An Artisan Blender is not, of course, a machine for blending artisans. For one thing their pigtails wouldn’t fit in and their roll-ups might cause problems. No this is a blender for Artisans in the same way that the James Martin Blender we tested was, according to the box it came in, suitable only for Executives. Funny how marketing works isn’t it?

This is, it has to be said, a serious machine now uprated to have more powerful motor and larger, thicker, glass goblet but otherwise not really different from previous models. You could almost call it an Industrial Blender because it’s built to take heavy use and come up smiling. Just like its very desirable cousin, the Kitchen Aid Mixer, it’s made from steel girders and kryptonite and the man who delivered it walked up the drive bent double under the weight.

It is in essence a very simple machine; we’ve all used blenders before. The motor drives spinning blades in a glass goblet and whatever’s inside gets mushed. What distinguishes the Artisan blender is its construction and performance.

Firstly the goblet can be sat on the motor base at any angle. There’s no need to carefully line up base and goblet and then fiddle to get it set down and the safety locks engaged. This is crucial in a busy kitchen – with the Artisan you just drop the goblet on to the base one handed and its own thick glass weight serves as the safety lock.

Secondly the blades are very high quality steel and very sharp. Most blenders have blades made from old Coca Cola tins and they couldn’t cut butter after a few weeks use. The Artisan’s can cut up just about anything and remain sharp and unbent. In fact the patented stainless steel blade is positioned on four different planes for fast, thorough blending and this is also why the machine has more buttons than the average blender.

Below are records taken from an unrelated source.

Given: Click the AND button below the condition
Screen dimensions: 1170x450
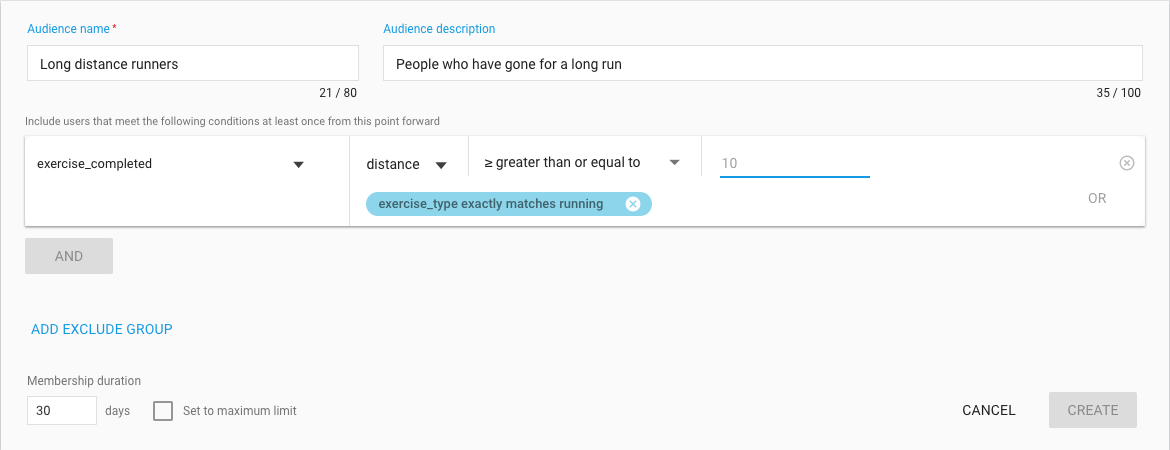Looking at the screenshot, I should click(69, 256).
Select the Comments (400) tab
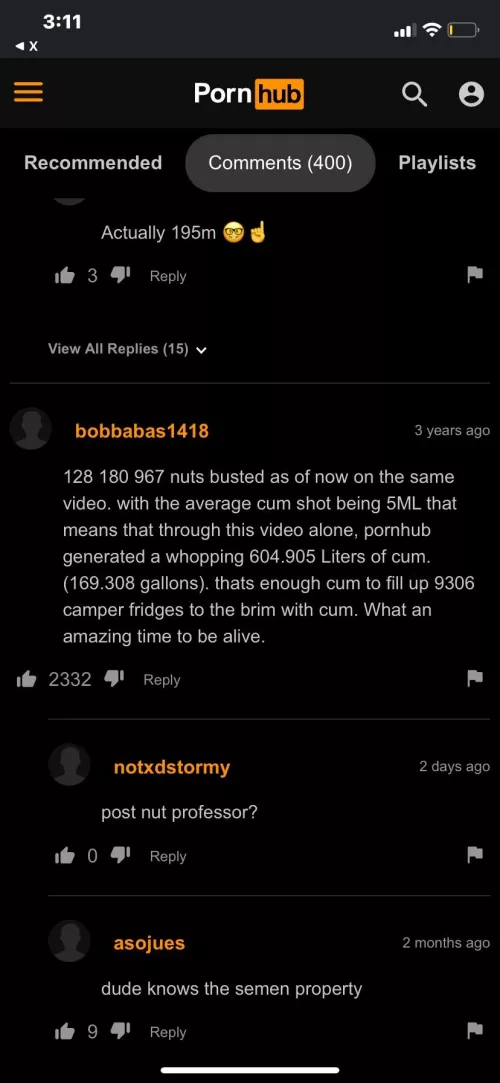 (280, 163)
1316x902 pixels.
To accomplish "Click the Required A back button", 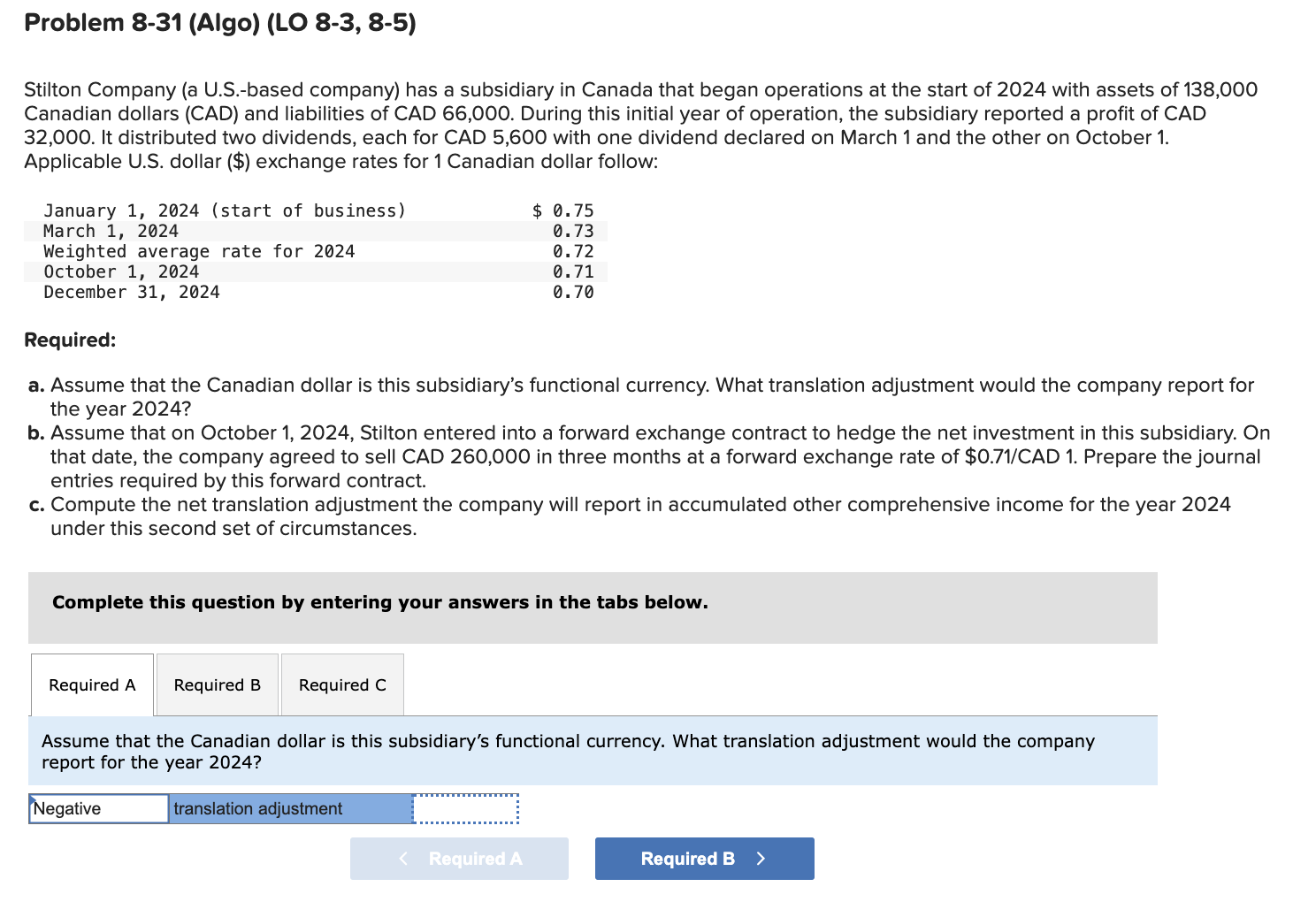I will [460, 858].
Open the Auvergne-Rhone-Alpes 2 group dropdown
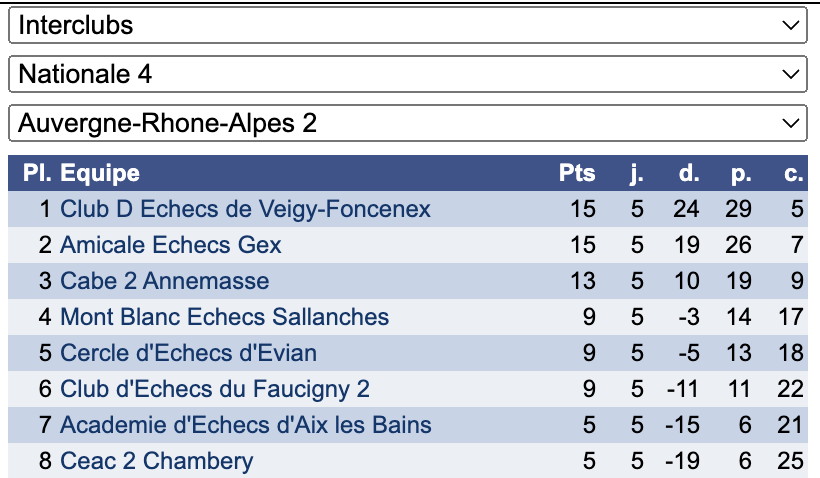 coord(408,123)
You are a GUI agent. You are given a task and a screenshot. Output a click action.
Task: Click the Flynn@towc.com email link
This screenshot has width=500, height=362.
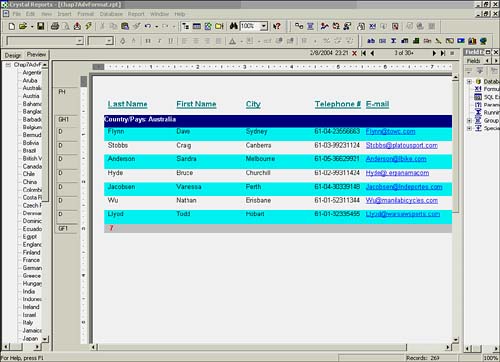(x=391, y=132)
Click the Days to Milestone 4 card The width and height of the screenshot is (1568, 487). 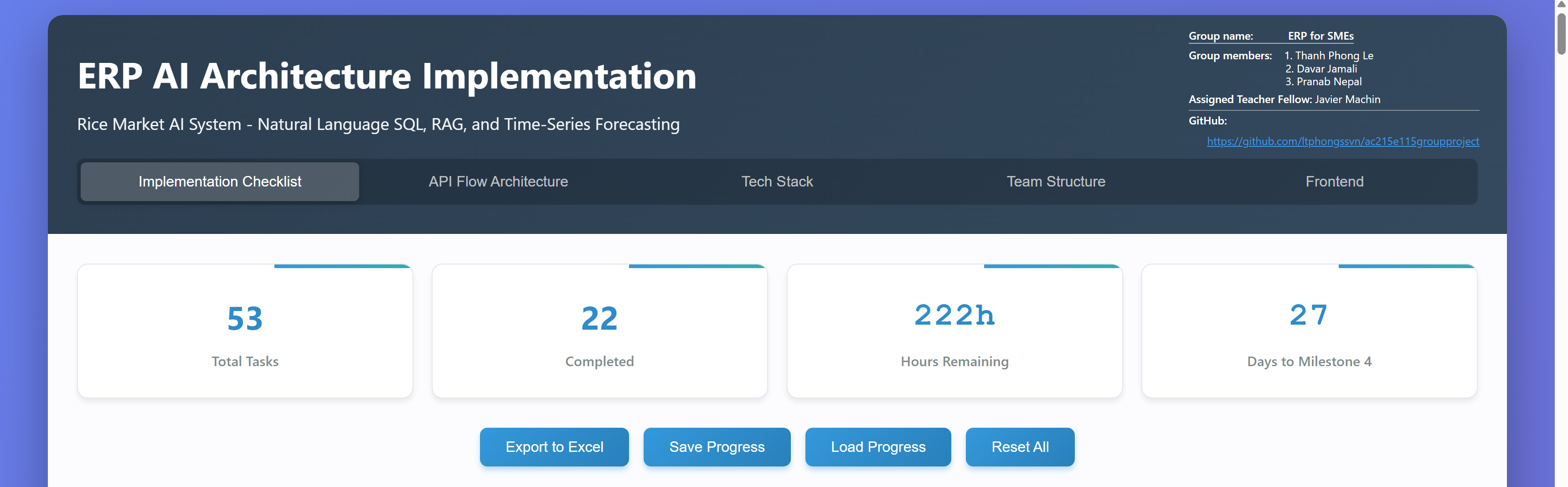tap(1309, 331)
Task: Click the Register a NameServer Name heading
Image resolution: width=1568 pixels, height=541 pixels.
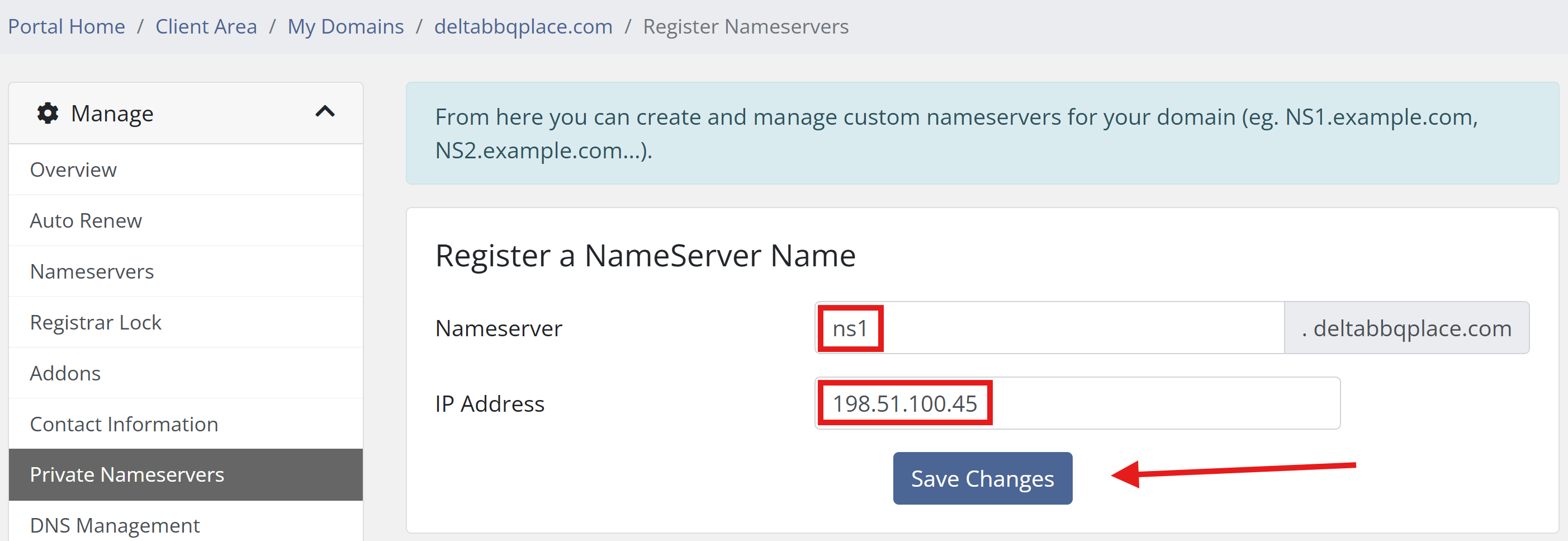Action: [x=645, y=255]
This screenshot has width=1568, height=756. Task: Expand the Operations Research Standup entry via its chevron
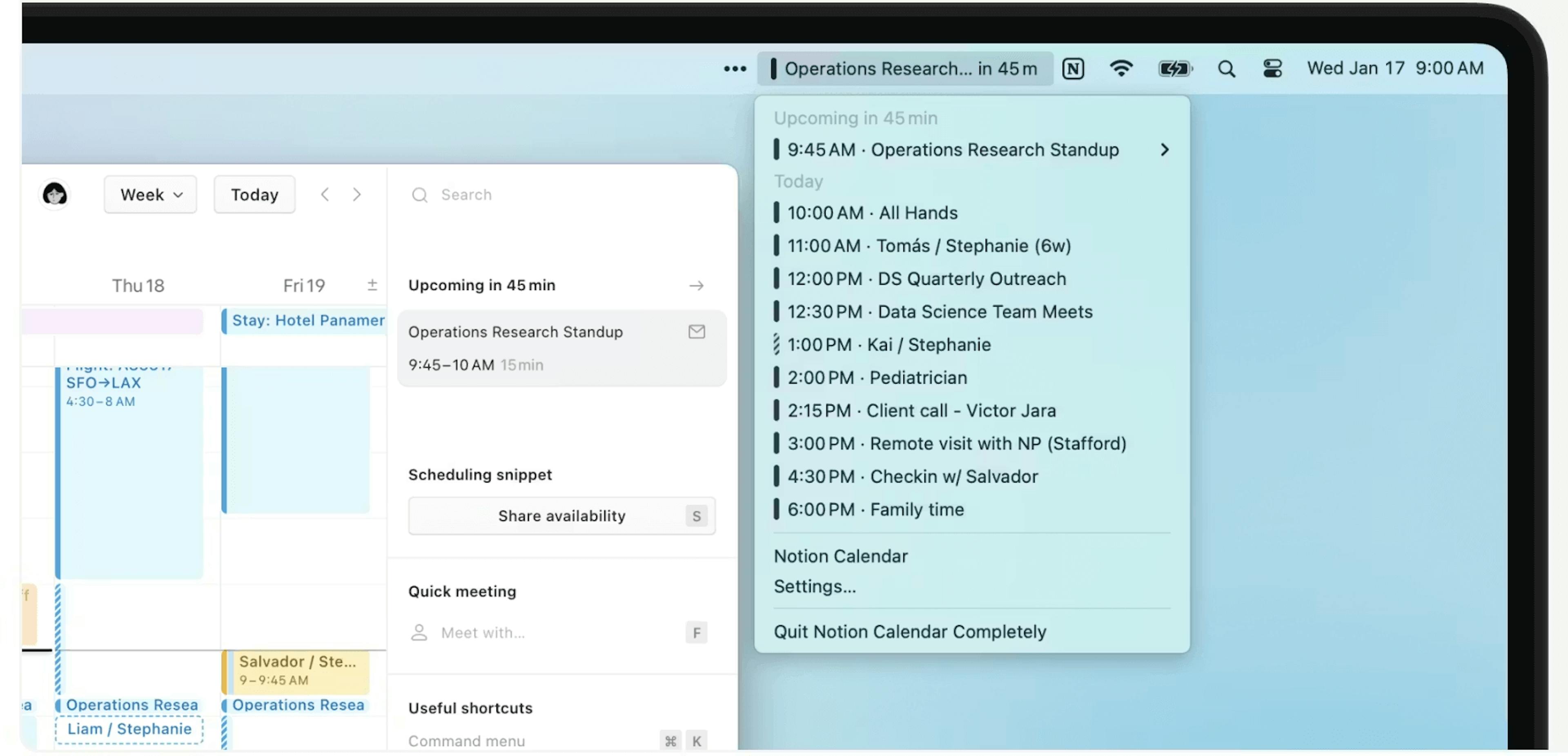point(1165,150)
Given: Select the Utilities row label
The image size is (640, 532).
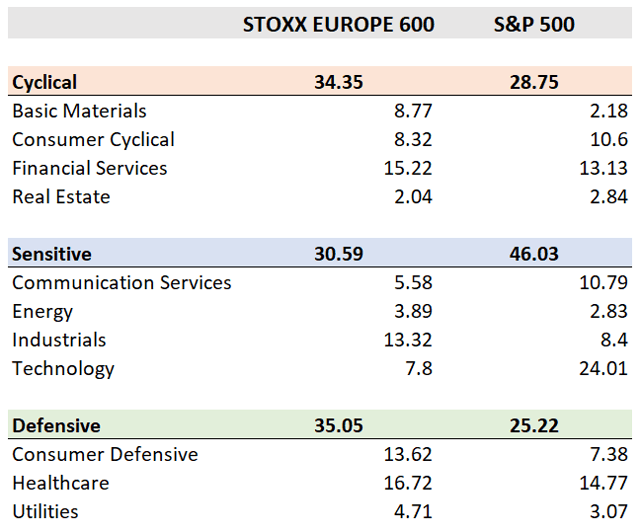Looking at the screenshot, I should pyautogui.click(x=45, y=513).
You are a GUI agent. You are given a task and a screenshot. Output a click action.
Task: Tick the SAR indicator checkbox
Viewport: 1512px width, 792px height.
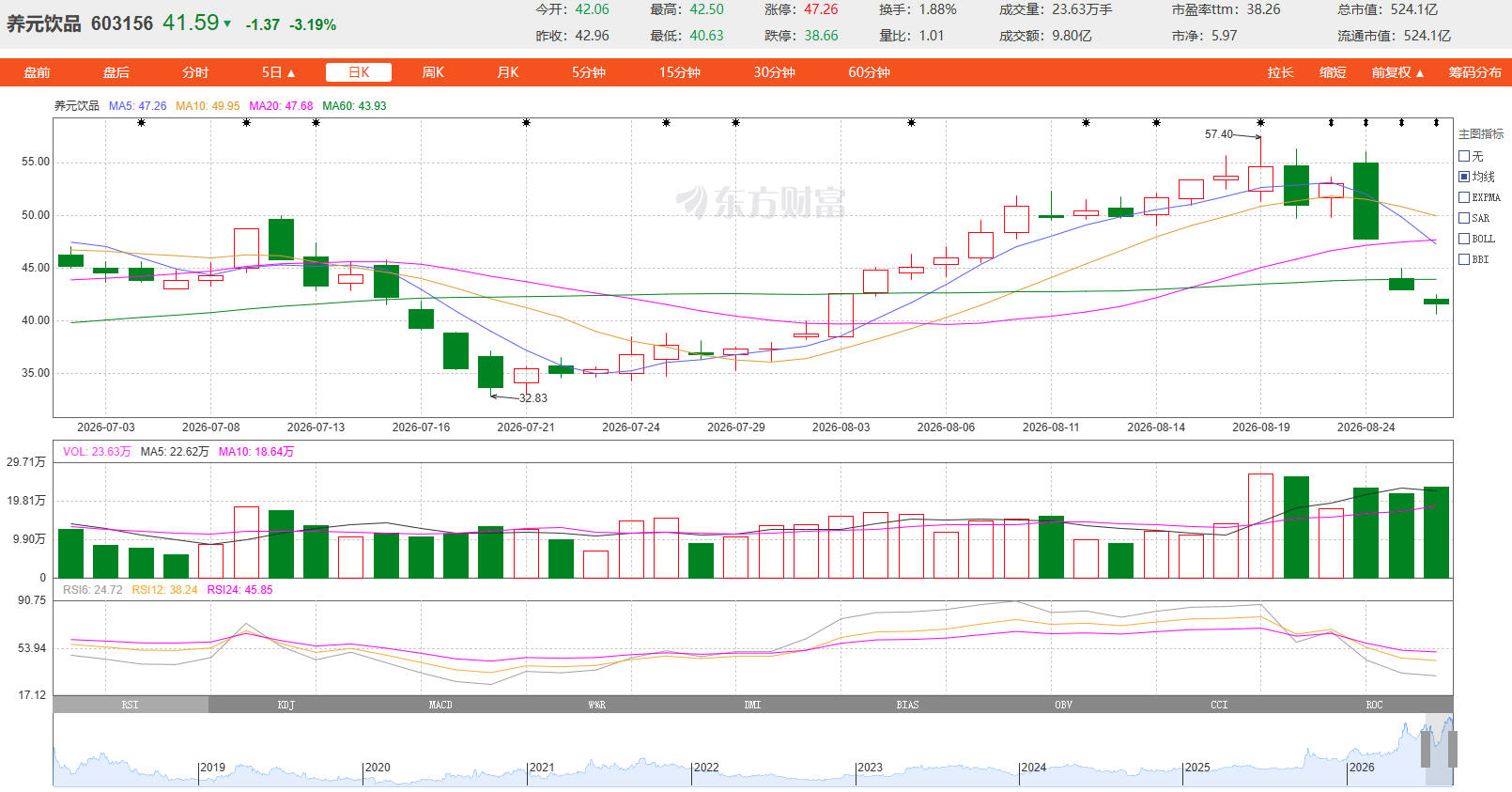pos(1464,218)
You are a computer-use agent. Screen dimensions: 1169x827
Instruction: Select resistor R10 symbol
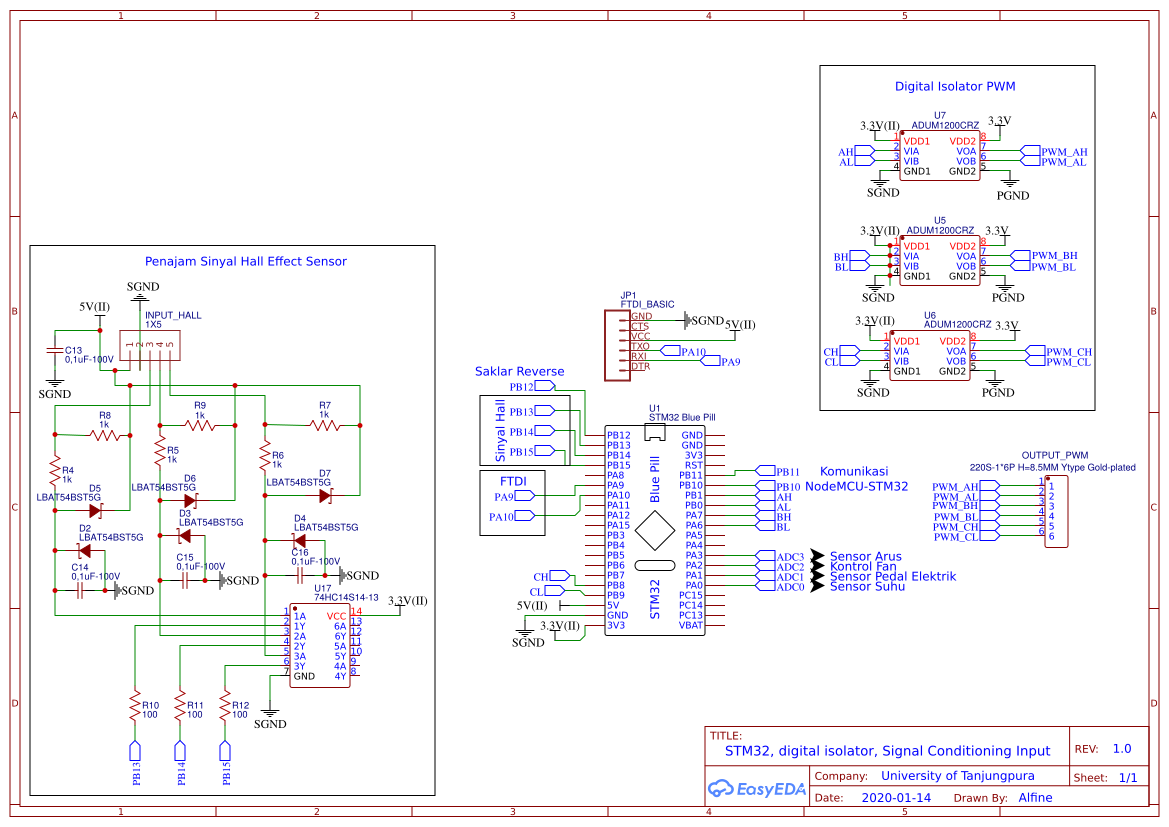[x=133, y=708]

It has five blending functions: stir, chop, mix, puree, liquefy and crush ice and on test it did the latter very well. There was a noise like the end of the world initially, but that was only to be expected. After a minute though the noise dropped to indicate we now had a big bowl of crushed ice. This feature means the machine is a great device for making cocktails all in one place (it has a special ‘cocktail’ button) and that’s why you’ll often see one set up in bars. The very effective non-slip feet must come in useful too, you only want to see customers dancing not your equipment.

The machine also does a good job on ‘grating’ cheese. It reduced a block of parmesan to grains suitable for topping my cannelloni in seconds. It does an even faster job on cheddar. It makes short work of onions and other veg too and this is where the real genius bit comes in.

Most blenders don’t have removable blades. This makes cleaning out those bits of vegetable stuck underneath a real chore, but the Artisan is different and the whole base of the goblet comes away to give absolute simplicity of cleaning. With the base and blades off, it’s totally dishwasher safe. That alone is worth the price.

Also worth the price is the slow start feature, which as it suggests means the blades don’t go full speed immediately but up from slow to fast. This in turn means you don’t get the surge spill when blending or get to redecorate the kitchen in seconds with tomato soup. The lid has a rubber gaiter so is very watertight and easy to put on and features a measuring cup centre piece to allow you to add ingredients safely when the motor is running.

With its delicious retro look, great range of colours and superb build and performance this really is the Dog’s Doodahs when it comes to blenders.